--- MATERIAL SUPPLIED Enclosed Below ---

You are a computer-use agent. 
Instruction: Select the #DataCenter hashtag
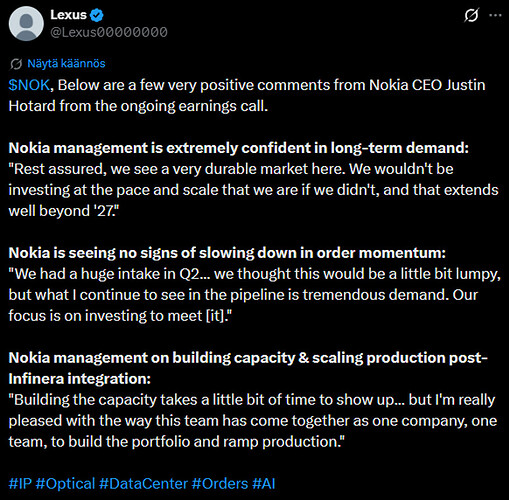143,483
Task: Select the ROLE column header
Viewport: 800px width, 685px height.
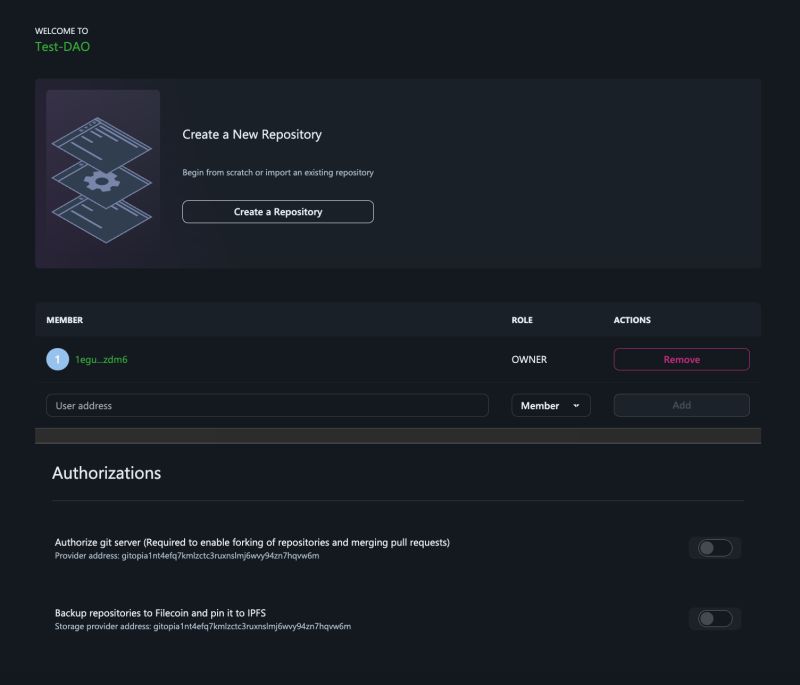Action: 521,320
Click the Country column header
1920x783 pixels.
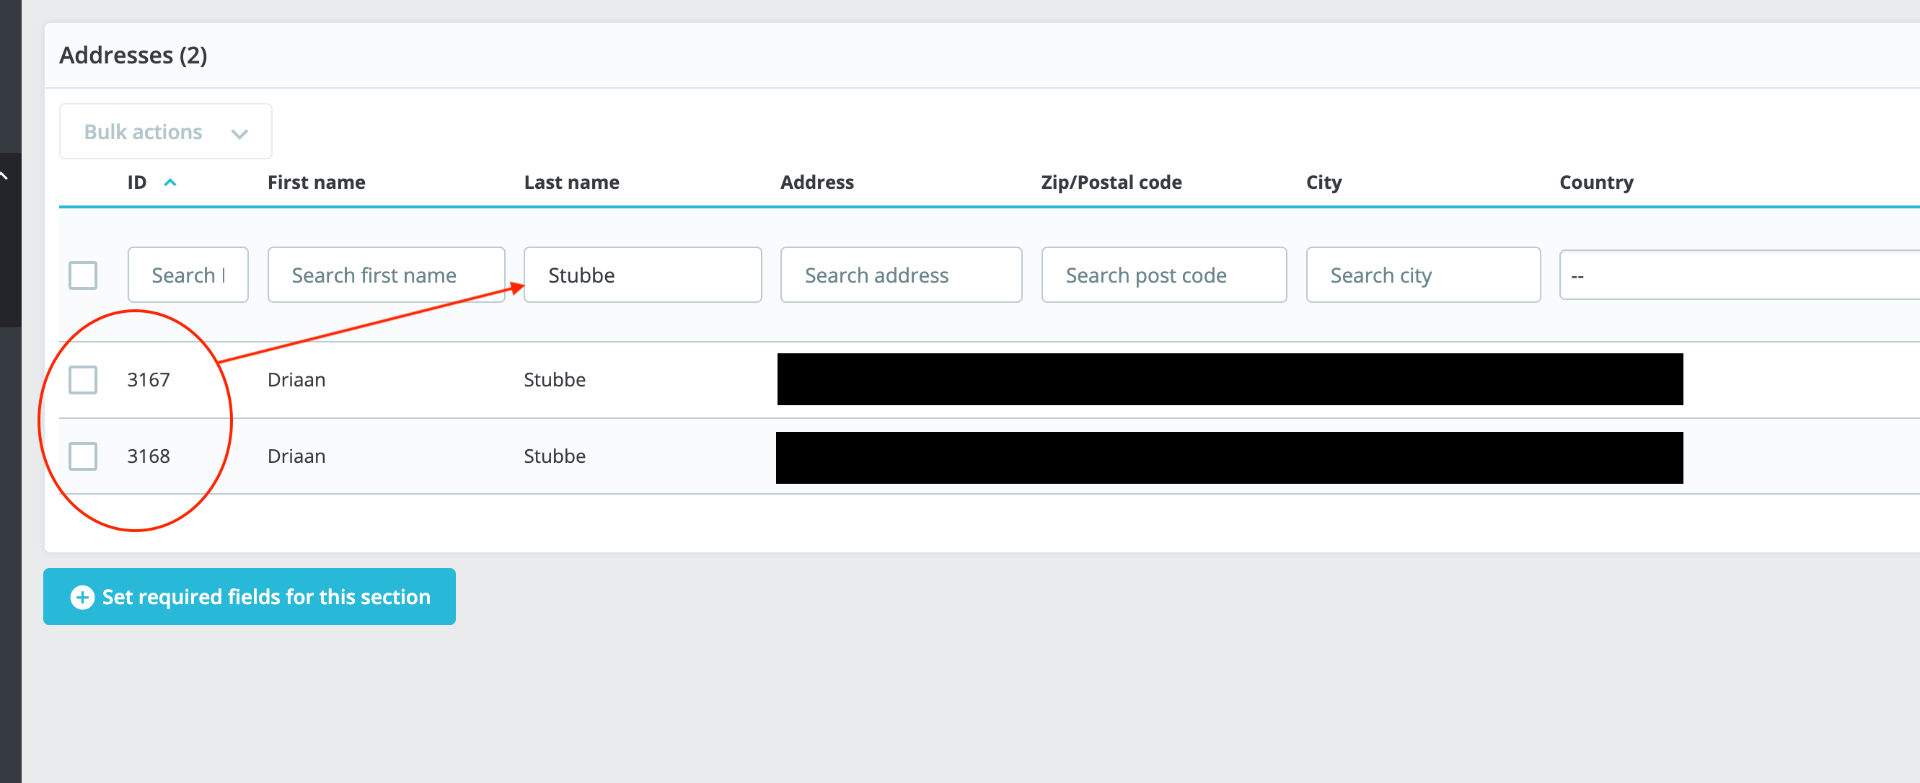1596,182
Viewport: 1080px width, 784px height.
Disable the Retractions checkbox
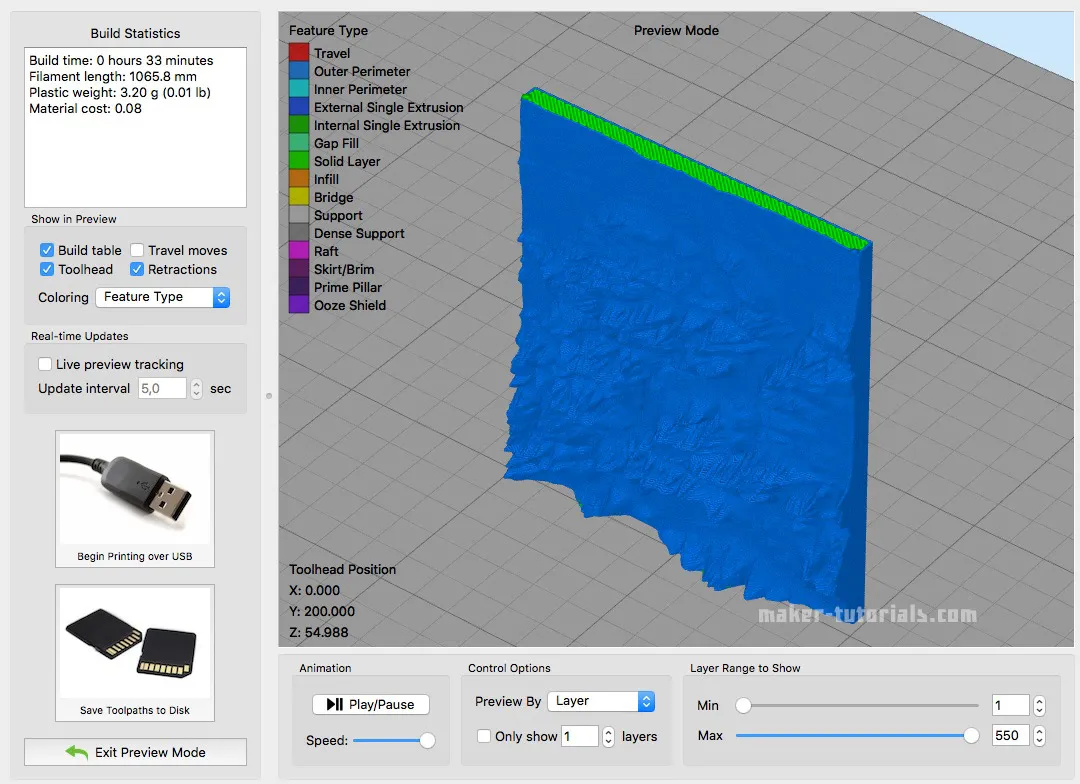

--- End of Enclosed MATERIAL SUPPLIED ---

▶ [WORK INSTRUCTIONS]
Given the entries above, say how many lines include the word "header", and write nothing besides the number.

▶ [SOLUTION TO THIS EXERCISE]
2